Importante lembrar que fungos, sejam cutâneos ou não,  são difíceis de tratar, e o tratamento deve ser longo e persistir por um tempo depois da remissão do quadro clínico. E no caso do Sporothrix, ele pode permanecer na cicatriz, podendo retornar depois da interrupção do tratamento.
                                         
                                             
                                                                               
                                                                      
Alguns meses depois foi liberado do cárcere e todo metido se apoderou de uma das caminhas das cadelas. Mas o tratamento segue firme e Thrix todos os dias tem no café da manhã seu sachet preferido reforçado com a medicação. Se ele percebe ou não a presença do medicamento eu não sei, só sei que ele não deixa nada no potinho e até lambe os lábios depois, satisfeito.



Ah! O nome Thrix foi escolhido após a postagem desta foto na internet, onde surgiram nomes como folgado (por que será?) e schencii, por causa do nome do fungo. Thrix  me pareceu mais a cara dele. 

Conversando com um colega médico veterinário que trabalha com saúde pública, ele estava me falando do crescimento da incidência da doença e que a desinformação, aliada ao medo de tratar e se contaminar, com médicos veterinários que indicam a eutanásia como única forma de lidar com a doença, acabam promovendo o aumento do abandono de animais doentes e a proliferação da doença. Orientar corretamente com informação sobre tratamento e cuidados necessários para que a pessoa possa agir adequadamente é a melhor saída. Criar pânico só piora as coisas. Muitos proprietários não praticam a eutanásia por pena, outros por não quererem e não poderem pagar pelo procedimento. Ou quando fazem em um gato, depois que percebem que outros animais estão doentes, preferem abandonar. 
O tratamento não é tão complicado. E o principal cuidado é manter o animal isolado de outros durante o tratamento e evitar contato direto para não ser arranhada pelo animal.
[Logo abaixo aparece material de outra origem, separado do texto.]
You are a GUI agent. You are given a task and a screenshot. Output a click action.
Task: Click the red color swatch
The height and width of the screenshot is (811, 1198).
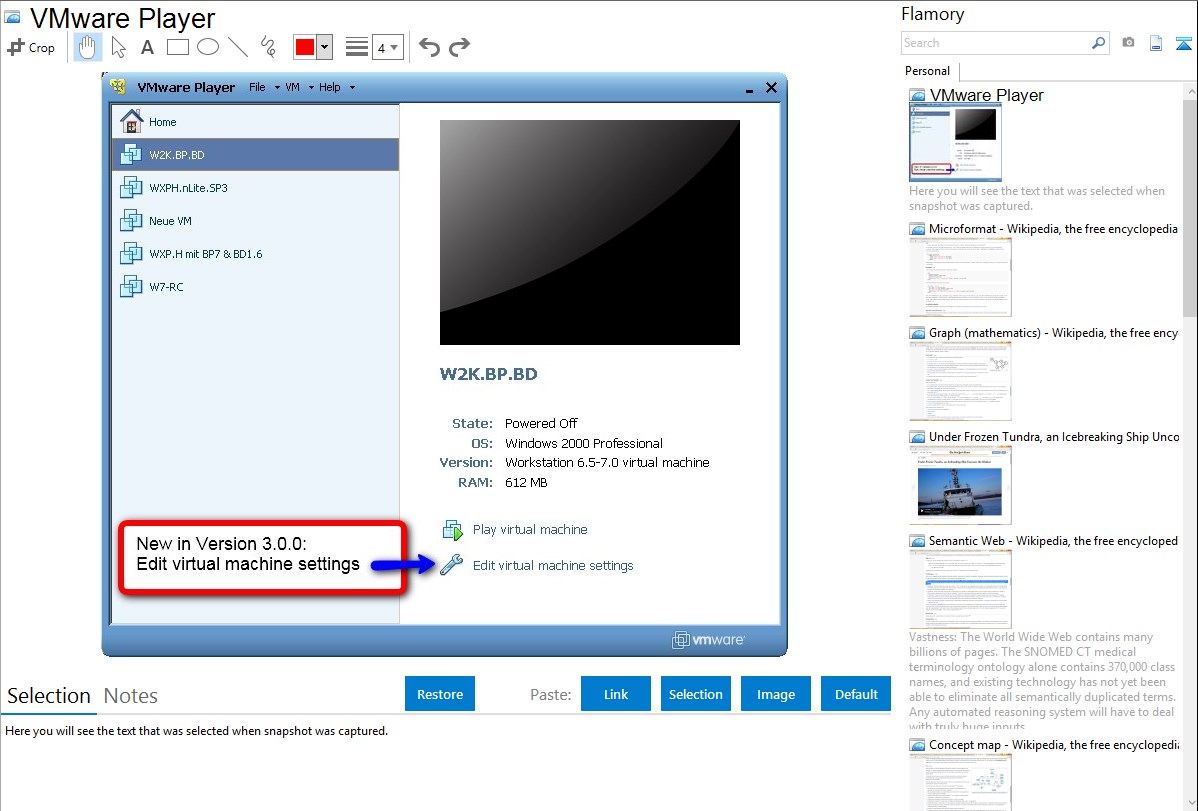click(305, 47)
                                                           

Uma tarde eu estava deitada no sofá e quando abro os olhos dou de cara com estes dois faróis me olhando. Que susto, Thrix! Parecia querer agradecer. 




Ele realmente reconhece a dedicação que tive a ele. Ele é brigão, invocadinho mesmo. Não deixa ninguém chegar perto da Chanel, nem de mim. Mas comigo é impressionantemente submisso. O que eu quiser fazer com ele eu faço, sem nunca ter qualquer reação negativa. Entendo isso como uma forma de gratidão.



Valeu a pena todo o esforço. Sempre vale, principalmente quando a gente vê o resultado. E mesmo quando não tem um resultado positivo, poder dar o mínimo de atenção e cuidado é sempre um alento. Thrix é ou não um aristogato vira-lata, a cara da riqueza? O verdadeiro manda chuva do pedaço.